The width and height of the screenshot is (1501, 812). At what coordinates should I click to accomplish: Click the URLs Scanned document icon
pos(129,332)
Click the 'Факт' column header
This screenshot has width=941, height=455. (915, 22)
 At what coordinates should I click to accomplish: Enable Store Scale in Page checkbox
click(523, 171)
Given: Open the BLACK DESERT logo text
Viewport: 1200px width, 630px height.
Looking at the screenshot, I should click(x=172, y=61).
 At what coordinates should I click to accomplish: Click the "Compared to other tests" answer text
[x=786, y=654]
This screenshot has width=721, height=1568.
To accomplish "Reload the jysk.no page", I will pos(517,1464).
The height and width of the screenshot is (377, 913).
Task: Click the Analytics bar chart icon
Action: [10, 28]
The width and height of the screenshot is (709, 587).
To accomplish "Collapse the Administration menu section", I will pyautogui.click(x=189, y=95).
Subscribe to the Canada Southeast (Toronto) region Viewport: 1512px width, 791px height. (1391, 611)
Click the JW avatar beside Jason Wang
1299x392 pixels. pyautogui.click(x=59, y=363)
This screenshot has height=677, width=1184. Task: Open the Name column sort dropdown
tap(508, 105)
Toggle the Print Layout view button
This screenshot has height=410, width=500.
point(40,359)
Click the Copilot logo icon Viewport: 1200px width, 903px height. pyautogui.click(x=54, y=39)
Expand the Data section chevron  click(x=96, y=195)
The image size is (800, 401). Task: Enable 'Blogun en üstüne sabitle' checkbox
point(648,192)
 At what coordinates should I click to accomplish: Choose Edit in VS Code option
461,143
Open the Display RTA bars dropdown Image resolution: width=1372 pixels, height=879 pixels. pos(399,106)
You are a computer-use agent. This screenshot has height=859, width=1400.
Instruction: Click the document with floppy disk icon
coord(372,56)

PROBLEM REQUIREMENTS: Everything from the line containing "At what coordinates should I click to accomplish: Choose" through the last line of the records must be given again exactly; leave out all other lines.

RESPONSE TO THE TASK:
 At what coordinates should I click to accomplish: Choose Edit in VS Code option
461,143
Open the Display RTA bars dropdown Image resolution: width=1372 pixels, height=879 pixels. pos(399,106)
You are a computer-use agent. This screenshot has height=859, width=1400.
Instruction: Click the document with floppy disk icon
coord(372,56)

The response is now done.